Given problem »
Copy the entries starting at the line that contains "Given: Check the checkbox for post 61" and ending at the last line of the entries, with "checkbox" swapped for "tick box" and nothing else altered. Leave the pictures out of your copy.

= = =

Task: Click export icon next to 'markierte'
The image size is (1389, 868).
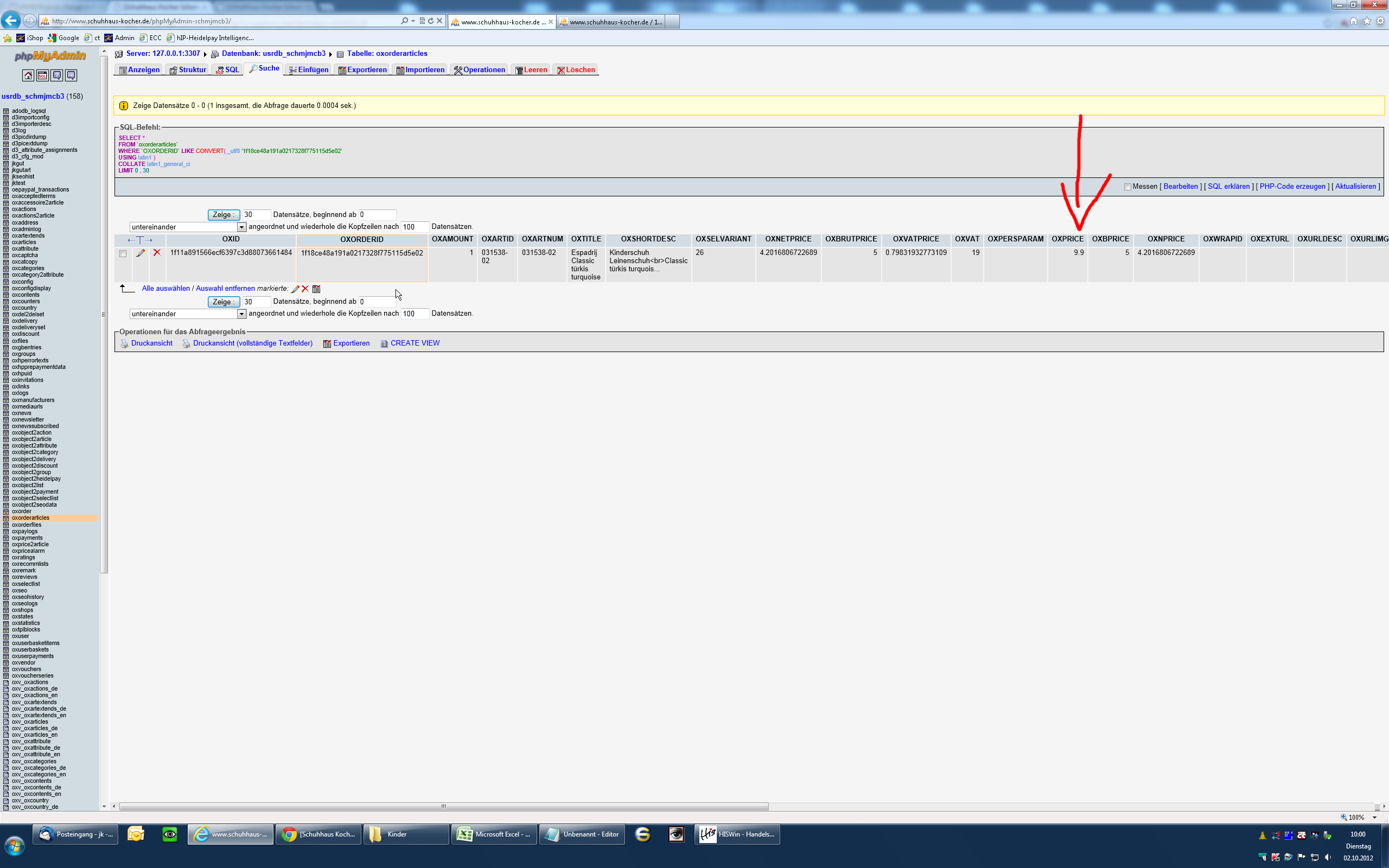Action: click(x=316, y=289)
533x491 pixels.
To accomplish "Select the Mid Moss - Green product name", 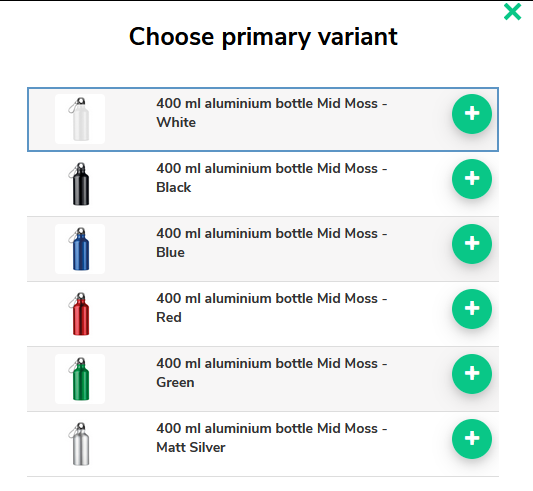I will pyautogui.click(x=272, y=373).
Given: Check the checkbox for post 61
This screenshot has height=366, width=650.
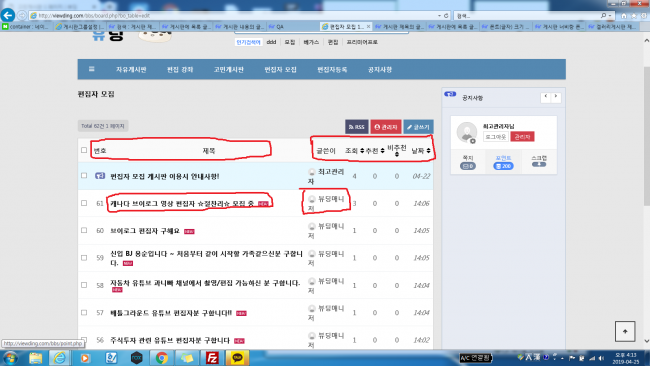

= = =

Task result »
Given: Check the tick box for post 61
This screenshot has height=366, width=650.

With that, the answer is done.